▶ **Dataset**
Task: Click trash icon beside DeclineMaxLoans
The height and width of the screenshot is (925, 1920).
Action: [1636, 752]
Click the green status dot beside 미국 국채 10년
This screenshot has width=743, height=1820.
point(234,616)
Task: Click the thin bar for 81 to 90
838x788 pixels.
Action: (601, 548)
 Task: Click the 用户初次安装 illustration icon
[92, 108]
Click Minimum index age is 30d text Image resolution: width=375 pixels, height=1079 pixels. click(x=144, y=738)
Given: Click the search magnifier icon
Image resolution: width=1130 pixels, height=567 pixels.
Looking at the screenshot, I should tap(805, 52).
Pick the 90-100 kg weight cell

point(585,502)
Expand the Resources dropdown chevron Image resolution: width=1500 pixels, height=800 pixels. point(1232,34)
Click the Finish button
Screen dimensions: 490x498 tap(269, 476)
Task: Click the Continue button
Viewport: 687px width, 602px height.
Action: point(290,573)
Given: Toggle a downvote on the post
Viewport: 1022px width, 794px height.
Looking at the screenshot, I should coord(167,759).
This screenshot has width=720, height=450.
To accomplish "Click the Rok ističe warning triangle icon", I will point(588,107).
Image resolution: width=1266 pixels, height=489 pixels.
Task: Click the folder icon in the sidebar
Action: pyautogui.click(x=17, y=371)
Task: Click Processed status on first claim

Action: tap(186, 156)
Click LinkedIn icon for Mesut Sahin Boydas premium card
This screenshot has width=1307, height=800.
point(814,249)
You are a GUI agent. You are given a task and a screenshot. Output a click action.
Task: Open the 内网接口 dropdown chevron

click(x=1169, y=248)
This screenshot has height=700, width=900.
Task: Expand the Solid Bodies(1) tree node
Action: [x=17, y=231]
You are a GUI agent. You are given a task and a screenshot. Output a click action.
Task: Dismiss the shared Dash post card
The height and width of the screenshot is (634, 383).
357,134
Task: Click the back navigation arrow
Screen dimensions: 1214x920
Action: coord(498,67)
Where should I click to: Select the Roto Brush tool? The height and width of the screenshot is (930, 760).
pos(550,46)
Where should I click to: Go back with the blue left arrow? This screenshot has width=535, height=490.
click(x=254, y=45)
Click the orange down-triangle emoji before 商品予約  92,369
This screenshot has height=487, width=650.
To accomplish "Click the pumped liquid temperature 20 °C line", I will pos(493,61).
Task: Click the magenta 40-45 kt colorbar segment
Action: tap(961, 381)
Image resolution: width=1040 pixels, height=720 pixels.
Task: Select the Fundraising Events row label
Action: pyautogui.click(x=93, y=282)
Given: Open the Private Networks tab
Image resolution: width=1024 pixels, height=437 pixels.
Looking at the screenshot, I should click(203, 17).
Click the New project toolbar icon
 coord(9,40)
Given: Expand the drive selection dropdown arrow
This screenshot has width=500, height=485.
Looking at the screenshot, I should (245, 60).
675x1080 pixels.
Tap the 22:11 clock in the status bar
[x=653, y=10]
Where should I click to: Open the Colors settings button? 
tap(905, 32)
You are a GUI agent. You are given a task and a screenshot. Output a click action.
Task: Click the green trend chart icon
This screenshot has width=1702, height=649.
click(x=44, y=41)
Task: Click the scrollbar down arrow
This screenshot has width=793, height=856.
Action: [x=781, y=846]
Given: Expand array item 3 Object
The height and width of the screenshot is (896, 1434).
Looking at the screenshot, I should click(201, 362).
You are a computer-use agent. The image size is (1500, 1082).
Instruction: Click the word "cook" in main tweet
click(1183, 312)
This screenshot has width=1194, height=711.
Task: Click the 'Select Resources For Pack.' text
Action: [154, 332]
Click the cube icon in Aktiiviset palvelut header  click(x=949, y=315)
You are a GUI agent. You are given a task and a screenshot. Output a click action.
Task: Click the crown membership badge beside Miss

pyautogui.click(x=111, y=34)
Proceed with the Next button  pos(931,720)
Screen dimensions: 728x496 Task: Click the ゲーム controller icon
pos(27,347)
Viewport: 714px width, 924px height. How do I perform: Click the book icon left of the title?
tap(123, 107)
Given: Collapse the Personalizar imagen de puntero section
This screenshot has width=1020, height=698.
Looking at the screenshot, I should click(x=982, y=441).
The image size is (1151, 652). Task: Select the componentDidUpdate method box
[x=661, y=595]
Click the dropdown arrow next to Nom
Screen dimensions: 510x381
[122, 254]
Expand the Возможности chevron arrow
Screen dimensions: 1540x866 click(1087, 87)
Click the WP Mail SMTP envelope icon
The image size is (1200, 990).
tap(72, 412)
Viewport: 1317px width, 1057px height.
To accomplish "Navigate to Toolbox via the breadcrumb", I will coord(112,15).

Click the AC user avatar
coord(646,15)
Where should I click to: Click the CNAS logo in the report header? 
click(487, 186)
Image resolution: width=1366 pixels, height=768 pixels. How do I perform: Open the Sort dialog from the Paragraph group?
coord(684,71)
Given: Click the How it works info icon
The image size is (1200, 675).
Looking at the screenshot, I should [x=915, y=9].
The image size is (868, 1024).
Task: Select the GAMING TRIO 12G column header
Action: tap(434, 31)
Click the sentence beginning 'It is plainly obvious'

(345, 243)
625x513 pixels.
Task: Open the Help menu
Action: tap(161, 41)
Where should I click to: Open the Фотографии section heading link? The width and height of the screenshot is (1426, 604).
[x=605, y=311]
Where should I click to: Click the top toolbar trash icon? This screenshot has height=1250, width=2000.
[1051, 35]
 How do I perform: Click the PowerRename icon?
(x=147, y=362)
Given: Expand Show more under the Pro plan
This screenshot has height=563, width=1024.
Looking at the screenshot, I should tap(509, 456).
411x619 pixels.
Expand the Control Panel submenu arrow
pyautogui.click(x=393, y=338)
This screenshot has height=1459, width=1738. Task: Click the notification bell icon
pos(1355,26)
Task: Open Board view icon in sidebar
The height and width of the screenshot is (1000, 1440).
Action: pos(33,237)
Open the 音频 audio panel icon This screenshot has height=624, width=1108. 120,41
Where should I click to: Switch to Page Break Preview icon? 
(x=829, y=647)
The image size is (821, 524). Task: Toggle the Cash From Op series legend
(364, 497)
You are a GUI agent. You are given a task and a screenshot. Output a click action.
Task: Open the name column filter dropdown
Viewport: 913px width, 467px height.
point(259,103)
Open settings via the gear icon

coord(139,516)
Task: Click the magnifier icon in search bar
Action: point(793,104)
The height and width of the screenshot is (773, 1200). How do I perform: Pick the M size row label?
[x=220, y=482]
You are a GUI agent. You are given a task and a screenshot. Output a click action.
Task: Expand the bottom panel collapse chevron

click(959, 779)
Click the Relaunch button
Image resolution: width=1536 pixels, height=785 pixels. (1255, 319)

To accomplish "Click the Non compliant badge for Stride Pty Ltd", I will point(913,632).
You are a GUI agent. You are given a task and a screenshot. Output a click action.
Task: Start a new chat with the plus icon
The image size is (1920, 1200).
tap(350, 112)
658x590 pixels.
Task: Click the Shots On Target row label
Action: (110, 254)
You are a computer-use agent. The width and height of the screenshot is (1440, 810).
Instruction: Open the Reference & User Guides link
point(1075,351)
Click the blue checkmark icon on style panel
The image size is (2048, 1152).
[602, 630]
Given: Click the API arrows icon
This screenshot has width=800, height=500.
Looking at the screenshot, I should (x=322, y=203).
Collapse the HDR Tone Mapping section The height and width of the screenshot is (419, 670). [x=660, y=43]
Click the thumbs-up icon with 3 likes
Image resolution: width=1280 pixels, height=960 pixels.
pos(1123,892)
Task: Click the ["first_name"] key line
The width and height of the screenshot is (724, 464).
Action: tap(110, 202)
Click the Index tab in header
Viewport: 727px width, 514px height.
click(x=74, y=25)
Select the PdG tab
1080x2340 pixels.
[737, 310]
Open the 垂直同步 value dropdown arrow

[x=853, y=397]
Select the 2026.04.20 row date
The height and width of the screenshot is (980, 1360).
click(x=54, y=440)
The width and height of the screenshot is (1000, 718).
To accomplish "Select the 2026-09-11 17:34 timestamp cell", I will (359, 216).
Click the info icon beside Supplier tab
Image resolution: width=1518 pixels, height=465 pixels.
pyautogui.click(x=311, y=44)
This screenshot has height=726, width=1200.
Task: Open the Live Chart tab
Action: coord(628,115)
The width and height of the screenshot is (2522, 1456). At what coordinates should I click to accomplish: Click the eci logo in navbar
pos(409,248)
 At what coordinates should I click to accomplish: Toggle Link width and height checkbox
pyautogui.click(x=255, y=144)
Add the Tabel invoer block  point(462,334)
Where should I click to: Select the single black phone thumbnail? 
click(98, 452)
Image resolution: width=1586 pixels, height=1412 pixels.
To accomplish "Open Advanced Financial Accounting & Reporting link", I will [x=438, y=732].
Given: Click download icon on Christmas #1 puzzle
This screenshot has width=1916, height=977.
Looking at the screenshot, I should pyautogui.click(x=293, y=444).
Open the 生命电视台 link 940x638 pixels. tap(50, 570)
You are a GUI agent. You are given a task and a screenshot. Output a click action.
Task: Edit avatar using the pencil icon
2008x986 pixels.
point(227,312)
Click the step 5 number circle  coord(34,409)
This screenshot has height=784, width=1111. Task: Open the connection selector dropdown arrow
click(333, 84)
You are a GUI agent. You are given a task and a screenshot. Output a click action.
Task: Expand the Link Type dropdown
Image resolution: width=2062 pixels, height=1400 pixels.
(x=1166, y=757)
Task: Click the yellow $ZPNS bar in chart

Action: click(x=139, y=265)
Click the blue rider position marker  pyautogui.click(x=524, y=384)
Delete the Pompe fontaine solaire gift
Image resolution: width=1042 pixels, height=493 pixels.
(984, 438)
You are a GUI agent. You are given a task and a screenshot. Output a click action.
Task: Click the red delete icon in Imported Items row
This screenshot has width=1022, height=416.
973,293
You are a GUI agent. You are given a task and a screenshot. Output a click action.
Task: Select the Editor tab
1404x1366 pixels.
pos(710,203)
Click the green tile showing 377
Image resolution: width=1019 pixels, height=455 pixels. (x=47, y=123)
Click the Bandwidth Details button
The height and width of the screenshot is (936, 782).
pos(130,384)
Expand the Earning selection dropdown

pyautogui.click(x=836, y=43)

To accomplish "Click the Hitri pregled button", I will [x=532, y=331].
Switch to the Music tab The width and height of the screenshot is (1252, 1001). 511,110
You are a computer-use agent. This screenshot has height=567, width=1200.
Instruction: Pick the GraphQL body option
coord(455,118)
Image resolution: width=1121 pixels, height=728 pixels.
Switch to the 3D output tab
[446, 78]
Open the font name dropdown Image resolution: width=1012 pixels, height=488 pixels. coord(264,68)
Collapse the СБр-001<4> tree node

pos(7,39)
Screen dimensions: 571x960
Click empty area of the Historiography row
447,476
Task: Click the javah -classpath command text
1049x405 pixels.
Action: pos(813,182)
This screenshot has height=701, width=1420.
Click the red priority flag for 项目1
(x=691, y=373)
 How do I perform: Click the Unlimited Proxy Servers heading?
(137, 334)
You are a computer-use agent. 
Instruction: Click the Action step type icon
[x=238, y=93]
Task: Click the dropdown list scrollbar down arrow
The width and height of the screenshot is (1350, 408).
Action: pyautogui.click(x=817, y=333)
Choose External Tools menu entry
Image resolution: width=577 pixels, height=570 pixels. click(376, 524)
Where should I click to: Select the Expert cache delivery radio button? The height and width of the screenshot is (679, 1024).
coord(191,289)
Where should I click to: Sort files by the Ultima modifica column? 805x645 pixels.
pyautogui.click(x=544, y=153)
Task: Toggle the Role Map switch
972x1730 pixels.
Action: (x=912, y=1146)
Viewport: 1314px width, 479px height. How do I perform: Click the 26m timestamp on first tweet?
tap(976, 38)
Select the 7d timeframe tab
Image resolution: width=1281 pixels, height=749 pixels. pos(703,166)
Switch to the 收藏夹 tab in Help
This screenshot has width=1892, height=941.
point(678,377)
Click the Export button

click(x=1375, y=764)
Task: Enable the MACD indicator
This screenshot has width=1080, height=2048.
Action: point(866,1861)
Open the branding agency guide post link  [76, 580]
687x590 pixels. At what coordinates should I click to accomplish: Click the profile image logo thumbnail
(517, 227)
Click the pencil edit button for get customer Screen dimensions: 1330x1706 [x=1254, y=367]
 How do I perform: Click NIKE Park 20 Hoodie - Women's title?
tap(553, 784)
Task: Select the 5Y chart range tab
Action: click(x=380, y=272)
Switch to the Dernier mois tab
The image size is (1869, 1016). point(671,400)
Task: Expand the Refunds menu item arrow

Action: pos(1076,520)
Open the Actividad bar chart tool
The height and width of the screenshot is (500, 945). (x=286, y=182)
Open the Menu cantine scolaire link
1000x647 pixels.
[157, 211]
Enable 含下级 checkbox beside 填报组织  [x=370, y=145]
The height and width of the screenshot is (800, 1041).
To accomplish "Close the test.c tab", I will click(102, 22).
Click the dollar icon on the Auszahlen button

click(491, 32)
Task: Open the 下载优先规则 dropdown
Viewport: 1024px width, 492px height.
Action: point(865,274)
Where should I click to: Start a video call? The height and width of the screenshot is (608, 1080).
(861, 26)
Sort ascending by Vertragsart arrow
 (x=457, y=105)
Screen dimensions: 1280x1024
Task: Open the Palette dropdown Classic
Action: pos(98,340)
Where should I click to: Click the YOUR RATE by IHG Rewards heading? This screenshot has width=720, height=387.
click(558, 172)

▶ **Exercise instructions**
What you give back should be exactly the lines of the data above from the line with "The height and width of the screenshot is (925, 1920)." through the line with "Given: Click the search magnifier icon", both of those included, and nothing more.

▶ **Solution to this exercise**
The height and width of the screenshot is (925, 1920).
Action: [1636, 752]
Click the green status dot beside 미국 국채 10년
This screenshot has width=743, height=1820.
point(234,616)
Task: Click the thin bar for 81 to 90
838x788 pixels.
Action: (601, 548)
 Task: Click the 用户初次安装 illustration icon
[92, 108]
Click Minimum index age is 30d text Image resolution: width=375 pixels, height=1079 pixels. click(x=144, y=738)
Given: Click the search magnifier icon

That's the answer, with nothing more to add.